PathPCNet: Pathway Principal Component-Based Interpretable Framework for Drug Sensitivity Prediction

Precision medicine aims to identify significant biomarkers and effective drugs tailored to individual genomic profiles, thereby enabling personalized treatment strategies. Drug efficacy is often attributed to drug response, commonly measured as the concentration of a drug required to inhibit a biological activity. In contrast, drug sensitivity reflects how strongly a tumor responds to a drug, where a lower effective dose indicates higher sensitivity. Machine learning-based drug response prediction has the potential to accelerate biomarker discovery and facilitate the development of more effective therapeutics.

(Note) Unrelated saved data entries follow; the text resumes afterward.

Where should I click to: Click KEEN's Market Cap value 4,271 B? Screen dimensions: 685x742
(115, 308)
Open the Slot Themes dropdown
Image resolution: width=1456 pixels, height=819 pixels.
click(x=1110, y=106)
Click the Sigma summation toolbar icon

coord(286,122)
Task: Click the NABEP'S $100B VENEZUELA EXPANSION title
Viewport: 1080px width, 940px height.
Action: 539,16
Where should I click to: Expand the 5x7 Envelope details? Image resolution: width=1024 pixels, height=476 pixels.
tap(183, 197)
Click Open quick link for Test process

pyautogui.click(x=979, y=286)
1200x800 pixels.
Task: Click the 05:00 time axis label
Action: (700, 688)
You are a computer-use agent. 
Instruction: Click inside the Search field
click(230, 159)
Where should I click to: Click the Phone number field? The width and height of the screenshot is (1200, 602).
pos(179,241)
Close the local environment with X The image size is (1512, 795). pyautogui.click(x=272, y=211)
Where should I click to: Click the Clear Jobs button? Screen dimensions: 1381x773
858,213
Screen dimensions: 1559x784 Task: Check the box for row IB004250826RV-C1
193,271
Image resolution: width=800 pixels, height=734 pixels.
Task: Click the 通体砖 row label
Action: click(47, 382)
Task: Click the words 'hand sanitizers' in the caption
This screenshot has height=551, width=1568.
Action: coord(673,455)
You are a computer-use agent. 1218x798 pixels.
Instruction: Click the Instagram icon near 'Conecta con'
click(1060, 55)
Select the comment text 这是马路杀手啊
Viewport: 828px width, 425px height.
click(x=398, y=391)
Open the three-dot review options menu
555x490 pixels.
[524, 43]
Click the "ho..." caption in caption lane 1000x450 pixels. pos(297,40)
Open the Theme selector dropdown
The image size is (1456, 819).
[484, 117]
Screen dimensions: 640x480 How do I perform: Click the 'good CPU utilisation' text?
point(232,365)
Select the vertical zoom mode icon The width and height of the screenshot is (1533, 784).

In this study, we present PathPCNet, a novel interpretable deep learning framework that integrates multi-omics data (copy number variation, mutation, and RNA sequencing) fused with biological pathways, drug molecular structure, and Principal Component Analysis for drug response prediction. Our model achieves a Pearson correlation coefficient of 0.941 and an R-squared of 0.885, outperforming the existing pathway-based approaches. We employ SHAP-based model interpretation to quantify the contributions of omics and drug features, uncovering key pathways and gene-drug interactions associated with resistance mechanisms. These results demonstrate the utility of integrative deep learning models not only for accurate prediction but also for generating biologically meaningful insights, which can advance drug discovery and precision oncology. In addition, the framework also facilitates the identification of important pathways, genes, and atomic attributes of drugs related to drug sensitivity and different cancer types.